Kegiatan reses tersebut digelar di RT 05 RW 15, Kelurahan Pancoran Mas, Kecamatan Pancoran Mas, pada Jumat (30/1/2026), dan berlangsung dalam suasana dialog terbuka serta penuh partisipasi warga.
Dalam pertemuan tersebut, masyarakat menyampaikan beragam usulan yang menitikberatkan pada infrastruktur lingkungan dan program Rumah Tidak Layak Huni (RTLH). Aspirasi itu muncul seiring keterbatasan program dana RW sebesar Rp300 juta, yang dinilai belum sepenuhnya mampu menjawab kebutuhan wilayah dengan cakupan luas dan kompleksitas persoalan yang beragam.
Edi Masturo menjelaskan, di sejumlah RW terdapat banyak RT dengan kebutuhan pembangunan yang berbeda-beda. Kondisi tersebut membuat alokasi anggaran harus dibagi ke berbagai sektor, sementara beberapa proyek membutuhkan biaya yang tidak sedikit.
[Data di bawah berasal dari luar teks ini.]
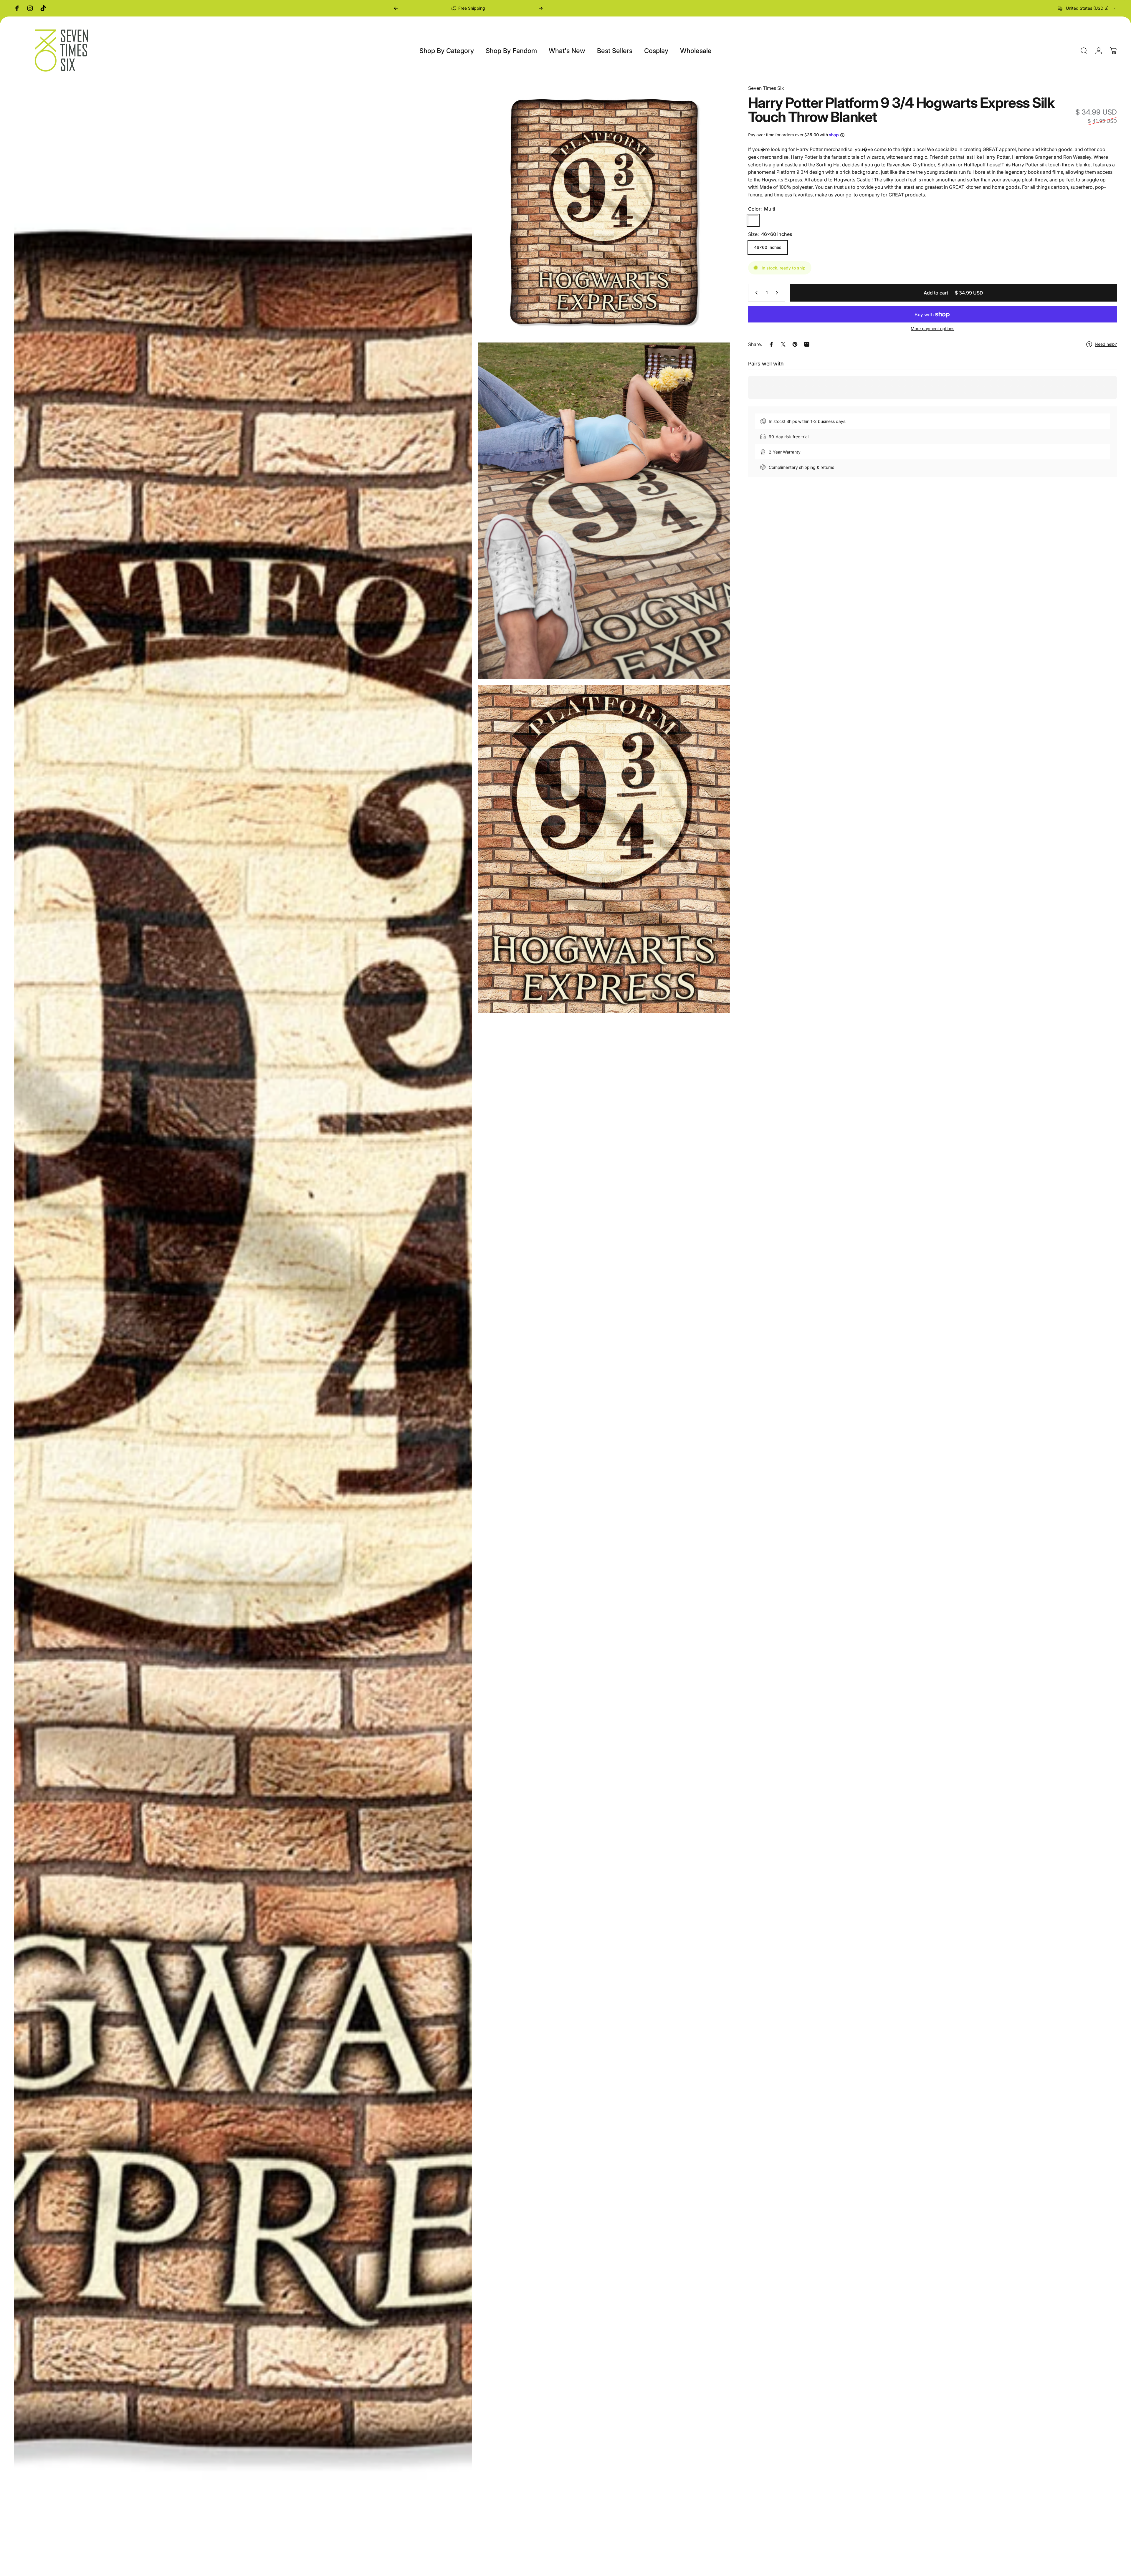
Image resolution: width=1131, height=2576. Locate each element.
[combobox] (1087, 8)
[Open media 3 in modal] (604, 511)
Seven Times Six (766, 88)
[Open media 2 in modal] (604, 210)
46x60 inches (767, 247)
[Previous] (395, 8)
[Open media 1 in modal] (243, 1327)
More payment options (932, 328)
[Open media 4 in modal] (604, 849)
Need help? (1106, 344)
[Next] (540, 8)
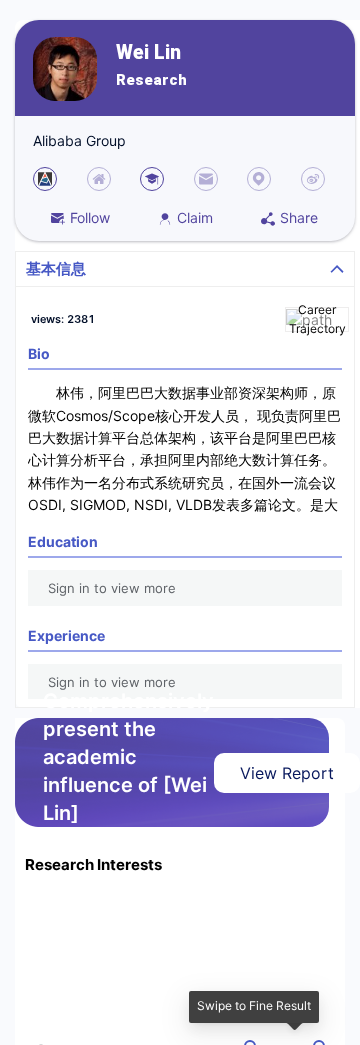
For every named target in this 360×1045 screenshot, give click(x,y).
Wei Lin (148, 52)
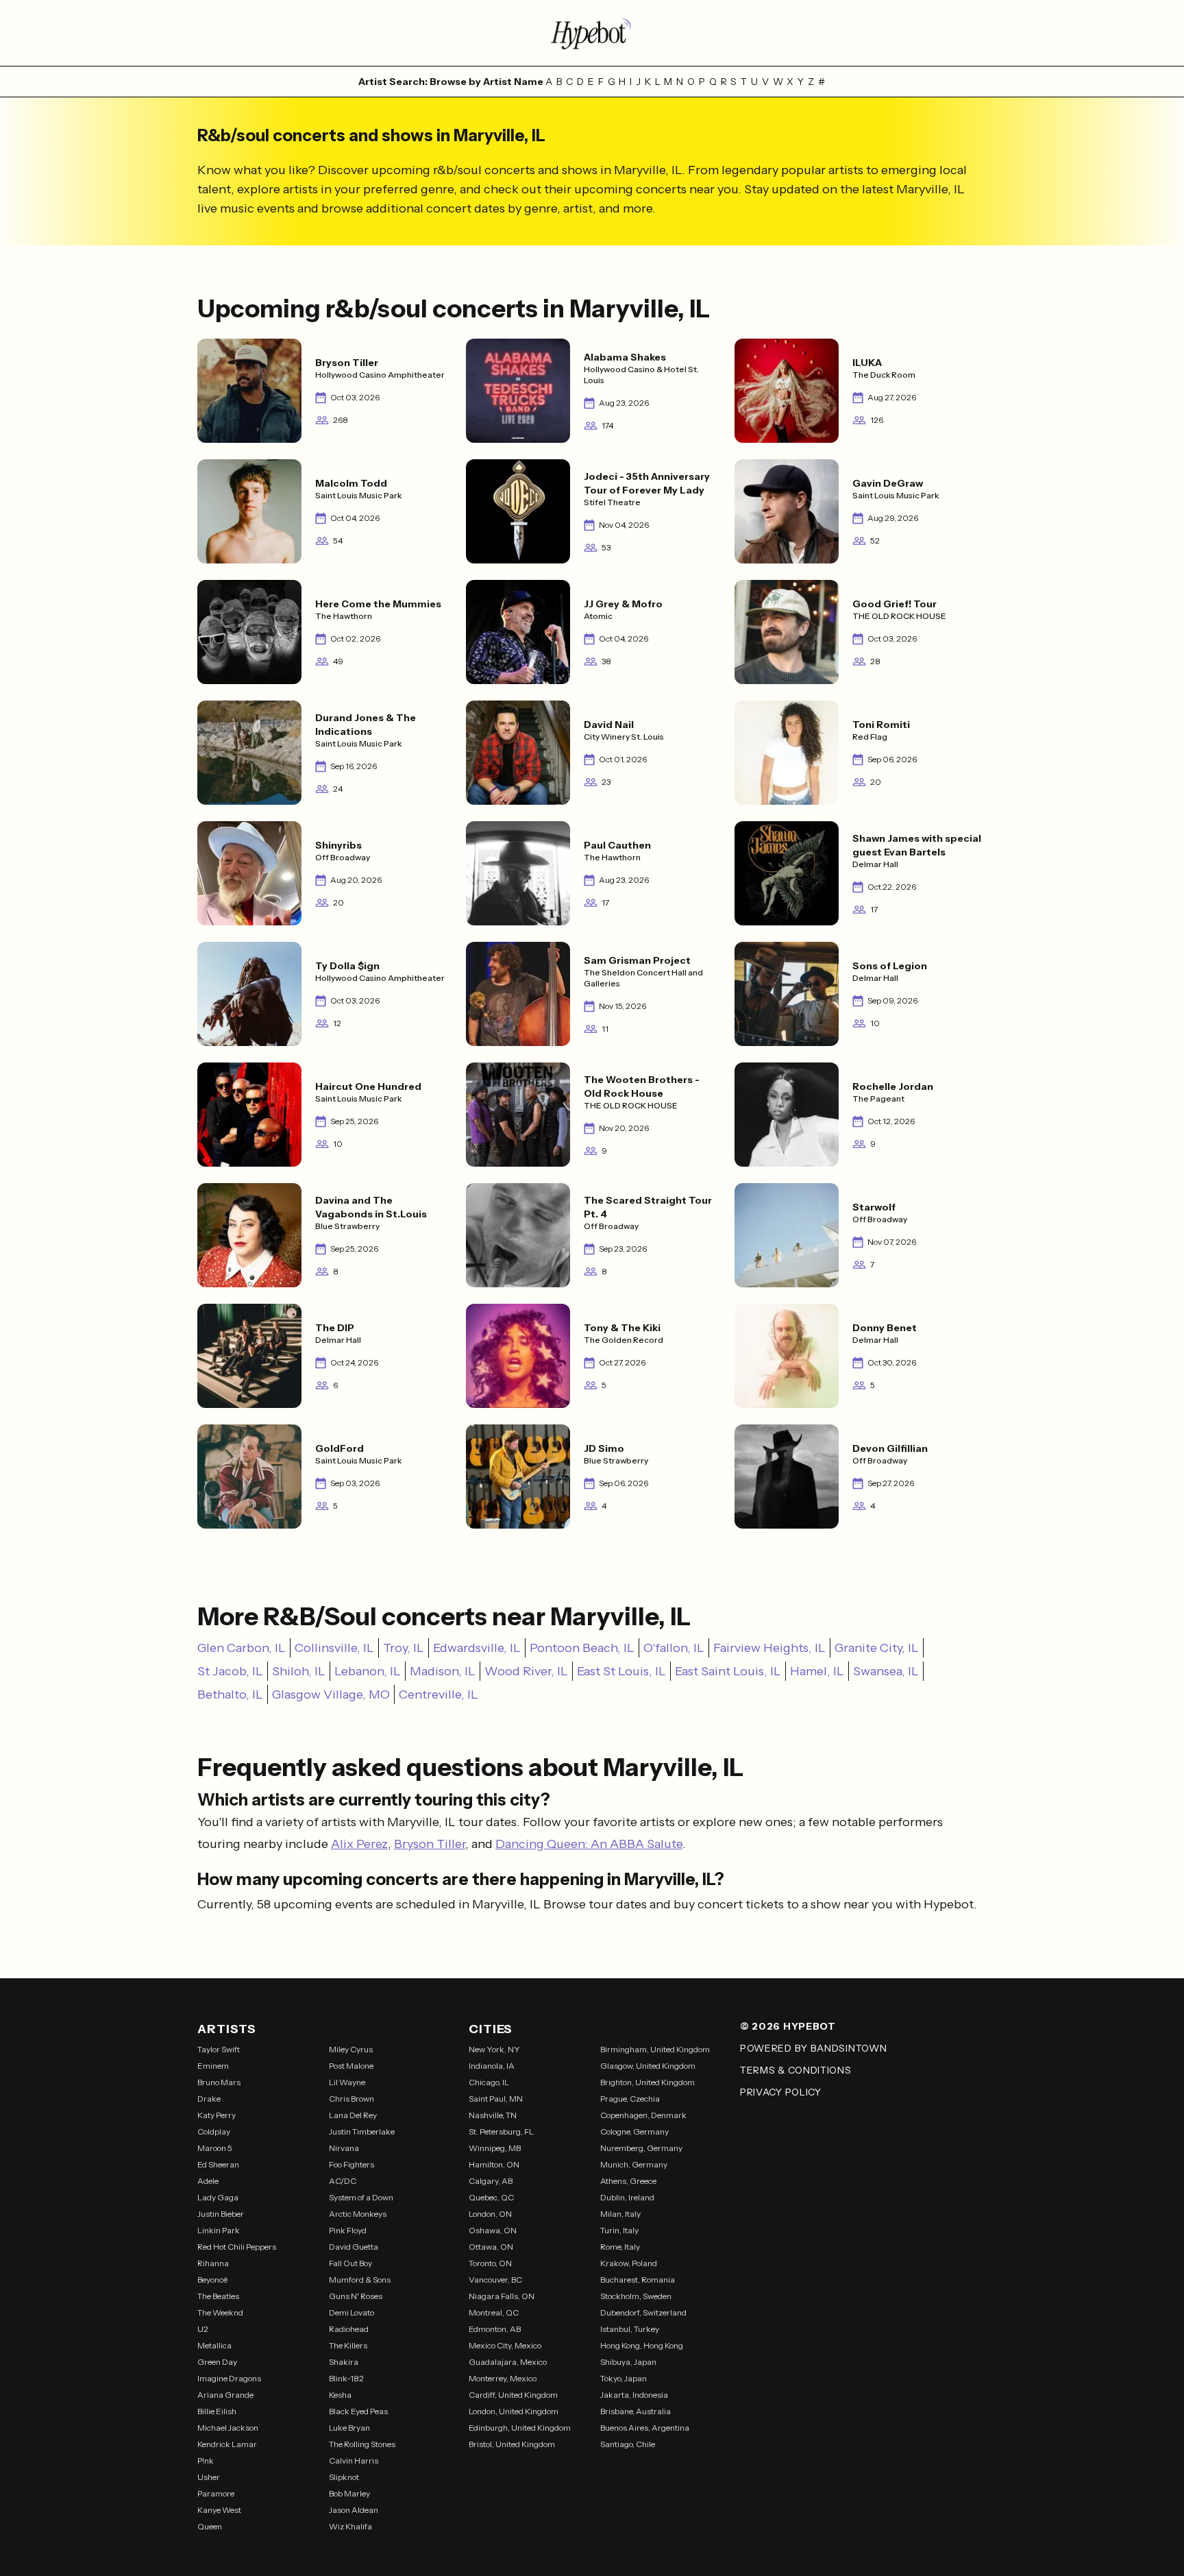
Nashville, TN (493, 2115)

“Dalam satu RW bisa terdapat hingga 10 RT dengan karakter dan kebutuhan yang berbeda. Sementara pembangunan infrastruktur tertentu memerlukan anggaran menengah hingga besar, sehingga tidak semuanya bisa terakomodasi melalui dana RW,” ungkap Edi.
Ia menambahkan, usulan yang paling banyak disampaikan warga meliputi perbaikan RTLH, pembangunan dan perbaikan drainase untuk mengantisipasi genangan air, serta pemasangan penerangan jalan lingkungan guna meningkatkan rasa aman dan kenyamanan masyarakat.
Menurut Edi, kebutuhan akan program RTLH menjadi perhatian serius karena hingga kini belum masuk dalam skema mandatory spending dana RW Rp300 juta, padahal masih banyak warga yang membutuhkan hunian layak dan sehat.
“Reses bukan sekadar agenda formal, tetapi momentum penting untuk mendengar langsung suara masyarakat di lapangan. Seluruh aspirasi ini akan kami kawal dan perjuangkan agar masuk dalam prioritas pembangunan, sehingga program yang disusun benar-benar tepat sasaran dan dirasakan manfaatnya oleh warga,” tegasnya.
Edi berharap, hasil reses ini dapat memperkuat sinergi antara perencanaan pemerintah daerah dan kebutuhan riil masyarakat. Dengan demikian, pembangunan Kota Depok ke depan diharapkan berjalan lebih merata, berkelanjutan, serta mampu meningkatkan kualitas hidup warga secara menyeluruh. (Hetti)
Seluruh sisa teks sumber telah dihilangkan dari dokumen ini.